Ranginui, il Padre Cielo, è insieme alla sposa Papatuanuku una delle due grandi divinità primordiali della mitologia maori, da cui ha origine l’intero mondo. Nella cosmogonia neozelandese, Rangi e Papa giacevano avvinti in un abbraccio eterno, tenendo i loro numerosi figli divini schiacciati e al buio nello stretto spazio tra i due corpi.
Fu il figlio Tane, dio delle foreste, a proporre e infine realizzare la separazione dei genitori, spingendo il cielo verso l’alto con le proprie gambe mentre la terra rimaneva sotto, creando così lo spazio luminoso in cui i figli divini poterono finalmente muoversi e dare origine al mondo naturale.
Separato per sempre da Papatuanuku, Ranginui continua a piangere la sposa perduta: la pioggia, secondo la tradizione maori, sono le sue lacrime che cadono verso la terra, mentre la rugiada del mattino rappresenta i sospiri di Papatuanuku che sale verso il cielo in segno di nostalgia reciproca.

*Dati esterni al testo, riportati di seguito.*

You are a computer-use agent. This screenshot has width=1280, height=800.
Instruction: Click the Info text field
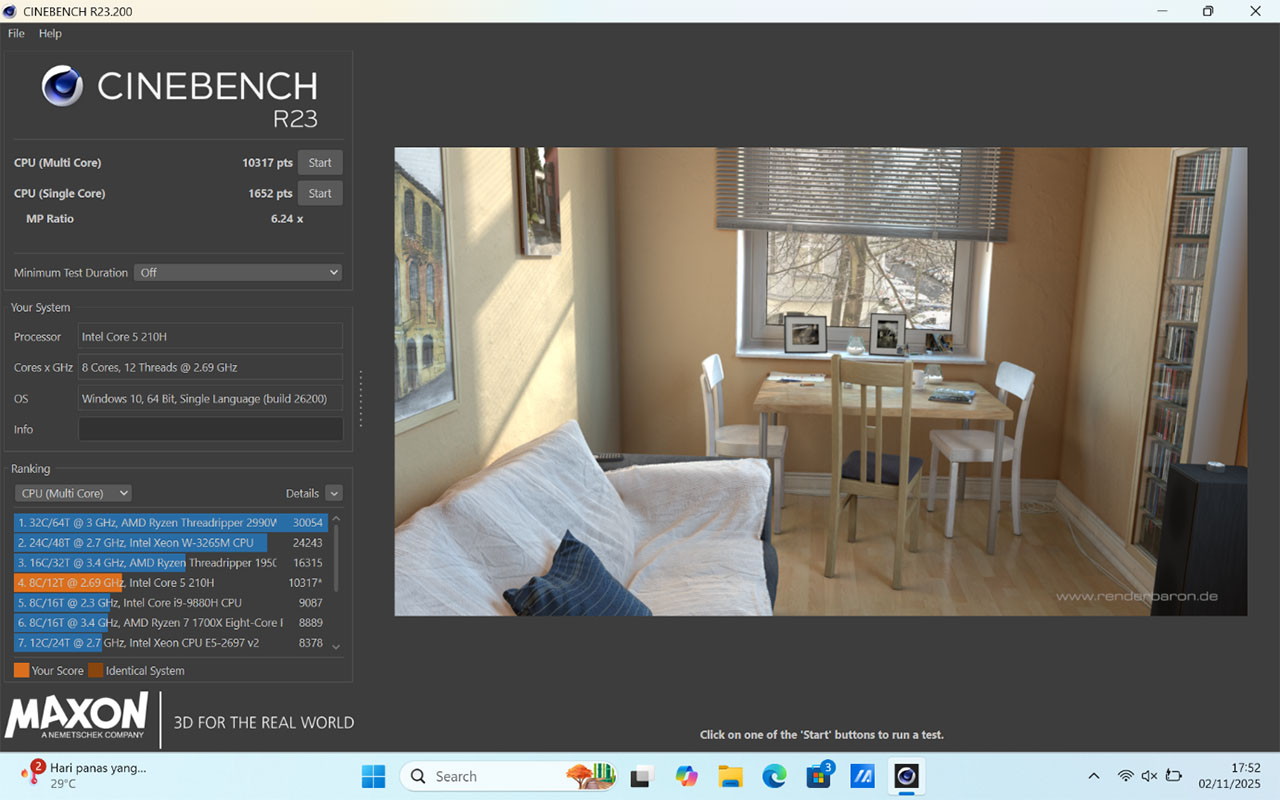(210, 429)
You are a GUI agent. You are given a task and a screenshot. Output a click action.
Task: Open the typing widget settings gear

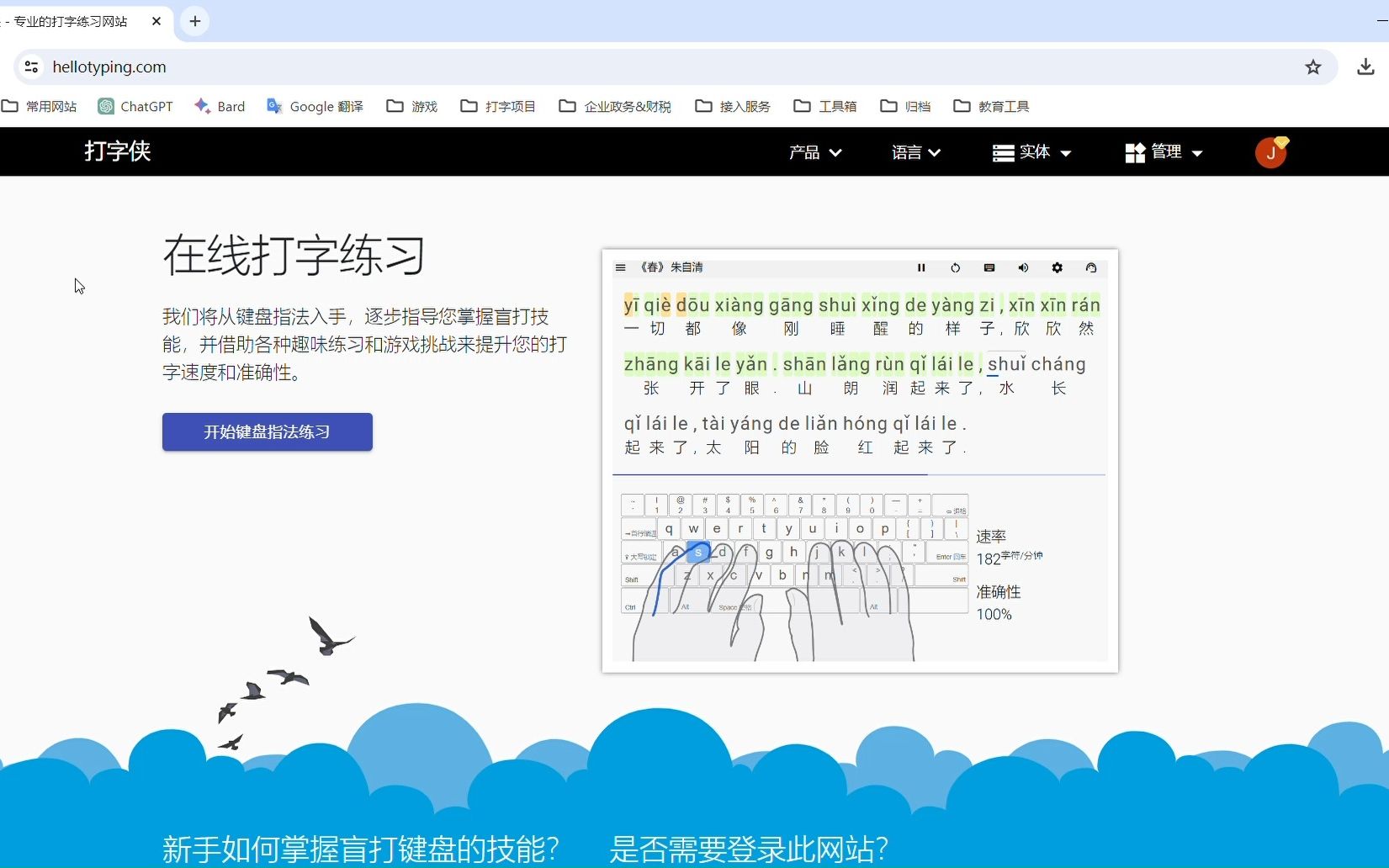tap(1057, 267)
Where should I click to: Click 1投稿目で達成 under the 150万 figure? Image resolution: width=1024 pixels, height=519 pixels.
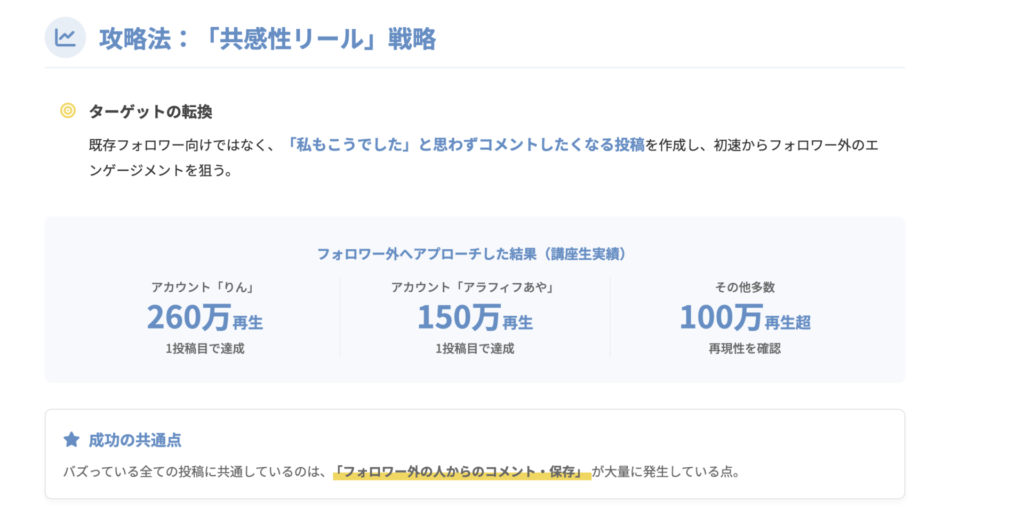[474, 349]
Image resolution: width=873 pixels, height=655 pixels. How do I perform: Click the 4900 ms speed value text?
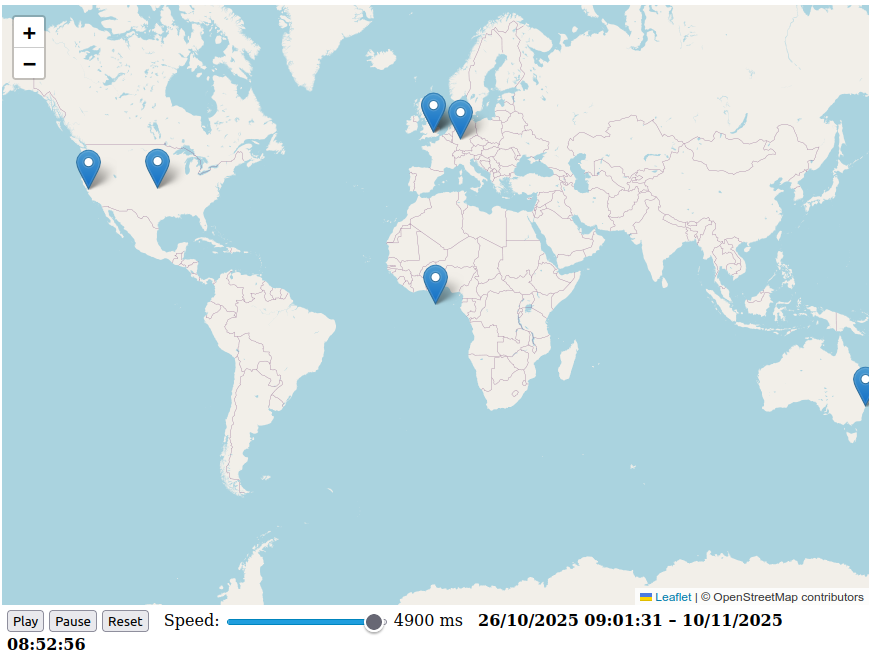[428, 620]
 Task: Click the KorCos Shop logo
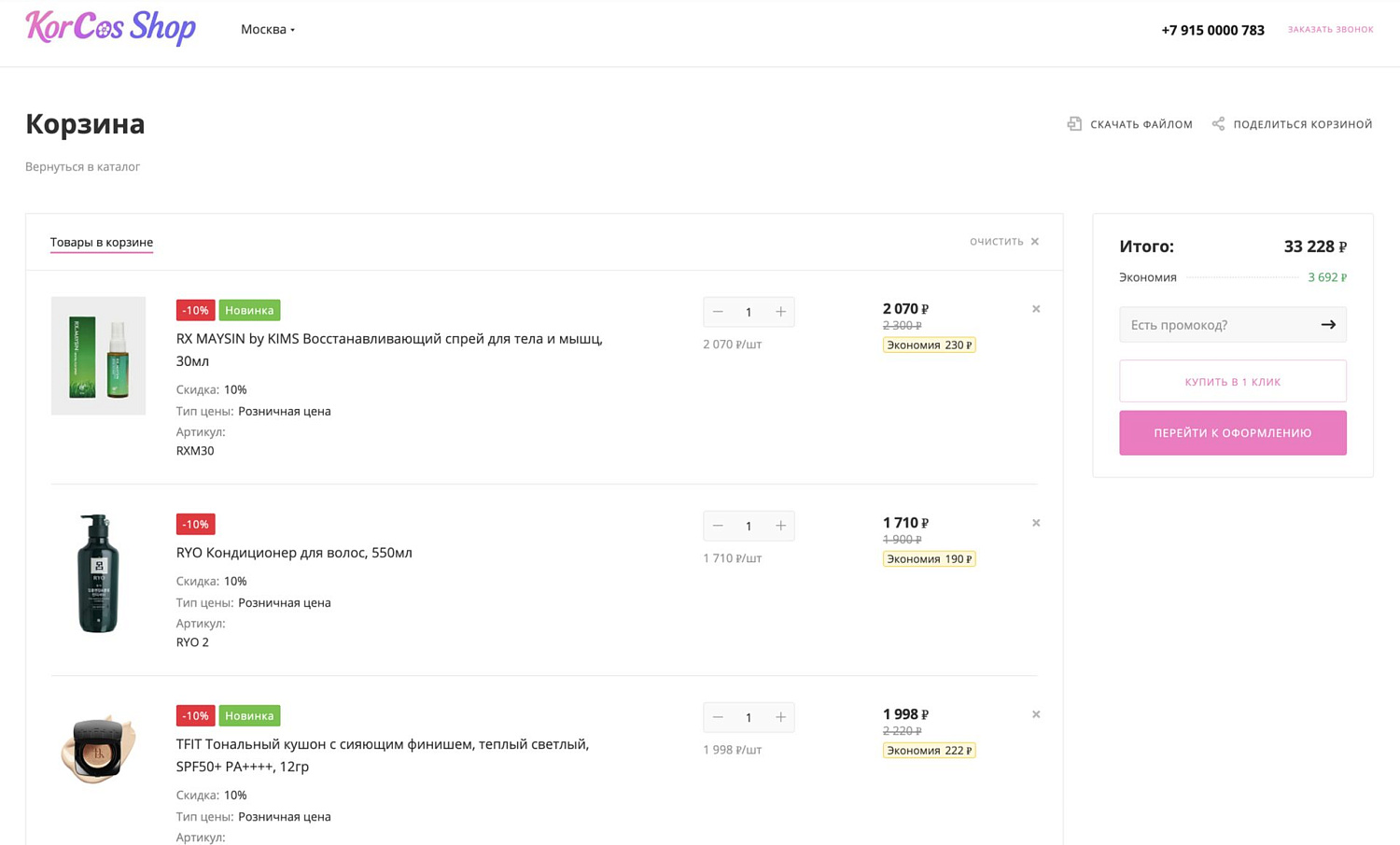pyautogui.click(x=110, y=28)
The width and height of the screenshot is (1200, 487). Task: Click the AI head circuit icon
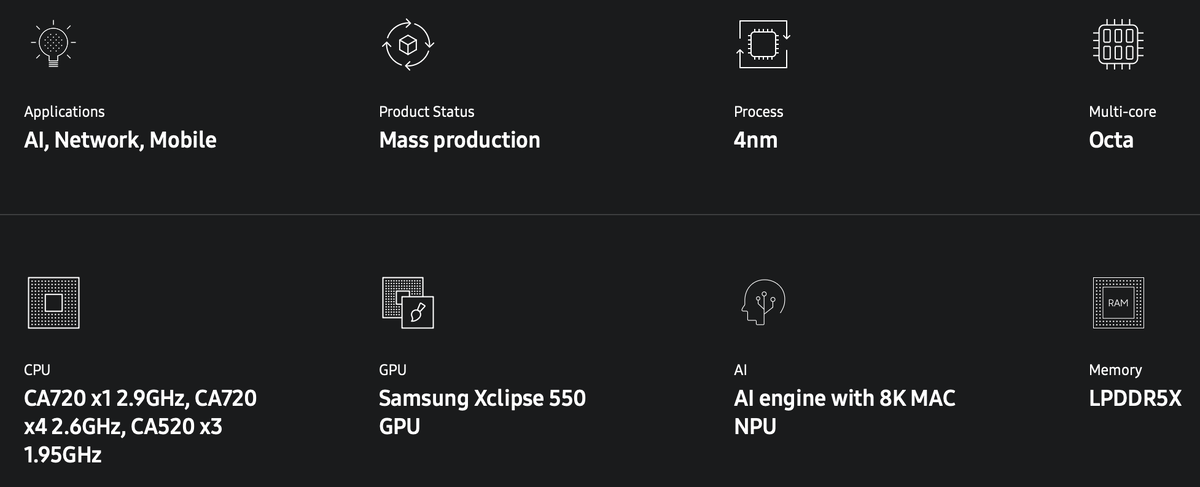click(x=763, y=301)
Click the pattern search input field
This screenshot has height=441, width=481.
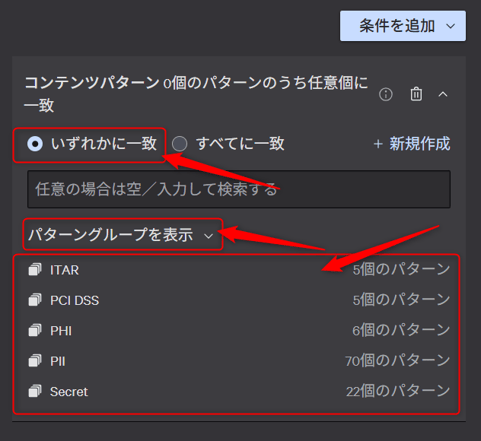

Nella genealogia maori Ranginui non è il primo termine ma un anello di una catena: le whakapapa recitate dai tohunga risalgono attraverso Te Kore, il vuoto potenziale, e Te Pō, la notte, prima di giungere al cielo e alla terra, così che la cosmogonia polinesiana pensa l’origine come progressiva emersione dell’essere anziché come atto creativo. Il suo abbraccio con Papatuanuku non è quindi un principio assoluto ma uno stato che la generazione successiva dovrà superare, e la separazione operata dai figli è il passaggio da Te Pō a Te Ao Mārama, il mondo della luce.
Il figlio Tane, autore materiale della separazione, addolcisce la sorte del padre adornandolo con il sole, la luna e le stelle, e rovesciandolo perché i due coniugi non debbano guardarsi. Alcune tradizioni iwi conservano varianti in cui il ruolo del separatore spetta a Tu o a divinità locali, e la stessa vicenda ricompare alle Hawaii con Wākea e Papahānaumoku e a Tahiti con Atea e Papa, segno di un nucleo comune diffuso in tutto il triangolo polinesiano.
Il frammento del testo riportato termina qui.